Evenly Distributing Tasks Among Processes
When a process has run out of work to do, it should be able to aquire more work. To do this, it 'steals' work from sibling processes. This is known as a work-stealing synchronizer, and is used by languages like Go, Kotlin, and Rust (Tokio).
The way we'll implement stealing is simple. When a task has run out of stuff to do, it selects a sibling at random, and attempts to steal half their tasks.
Time is Short — Savor it
But what if there are few tasks to steal? Processes shouldn't waste CPU time trying to steal from others in vain. A processor with nothing better to do should do nothing. We'll call the state of doing nothing sleeping. If a process attempts to steal from another awake process and finds nothing, it goes to sleep. If it is able to steal successfully, it tries to wake up a random process to further the distribution of work.
This wake-up/sleep mechanism smoothly ramps the number of awake processes to match the computational workload.
A Small Optimization
When a process spawns a new future, that future may immediately be ready to run. Processes don't want to waste time cycling through waiting tasks in their queue. So, if a process spawns a new ready future, it stores it in a special 'next' slot, which it always checks before searching the queue. If there is already a task in the next slot, it is simply moved to the back of the queue. This ensures that the process almost always has access to a ready task, and doesn't have to waste time searching.
Additionally, a processes queue may be completely full of waiting futures. If a process cycles through its entire queue and all futures are waiting, it goes to sleep. While asleep, the process can still be stolen from, it just prevents the process from cycling repeatedly, searching for a new task.
Dataflow analysis is the act of building a graph of how data flows through a program. Traditionally, it has been used within the framework of compile time to determine the set of possible values that may be used at. However, dataflow analysis also determines which values are dependent on others. Asynchronously executing independent code can increase the speed at which certain series of operations can be done by parallelizing operations that can be done in parallel.
Instead of building a static external data-dependency graph, our above implementation intrinsically builds a graph of operations dynamically. In a sense, we store a slice of the graph at each moment in time, computing our way down the graph as time goes on.

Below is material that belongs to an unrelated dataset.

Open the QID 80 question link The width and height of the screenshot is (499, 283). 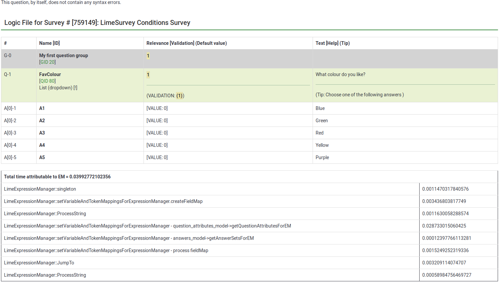(x=48, y=81)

A Quick Summary of Our Scheduler
In short: A process can be searching for more tasks, running tasks from its own queue, or sleeping.
When a process is searching, it:
- Selects a random sister process and tries to steal half her tasks.

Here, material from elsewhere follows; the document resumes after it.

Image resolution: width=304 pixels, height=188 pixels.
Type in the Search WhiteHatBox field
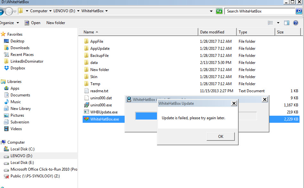259,11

- If the sister has no tasks and is awake, the stealer goes to sleep.
- If the stealer steals successfully, it tries to wake up another process at random.
When a process is running, it:
- Checks the next slot for a task.
- If no task is found, it cycles through its futures queue until it finds a task.
- If no futures are ready, it goes to sleep.
- If the queue is empty, it starts searching.
- Once a task has been found, it runs it.
- Any new tasks created while running are pushed into the next slot, moving the previous task in that slot to the end of the queue.
- Any new waiting futures are pushed to the end of the queue.
When a process is sleeping:
- It waits to be woken up. It can still be stolen from, etc., but it isn't doing anything.
Asynchronous programming will be a big deal in the years forward as we obtain access to more cores and reach the end of Moore's law. By designing languages to be asynchronous-first, programmers can take advantage of the increased efficiency that they bring.
In this post, we discussed the design a simple work-stealing scheduler that limited synchronization and evenly distributed the workload among processes.
Asynchronous programming will be an interesting component of language design going forward, and it will be important for programmers to understand how to write asynchronous code. In Part II, we'll implement the above schema.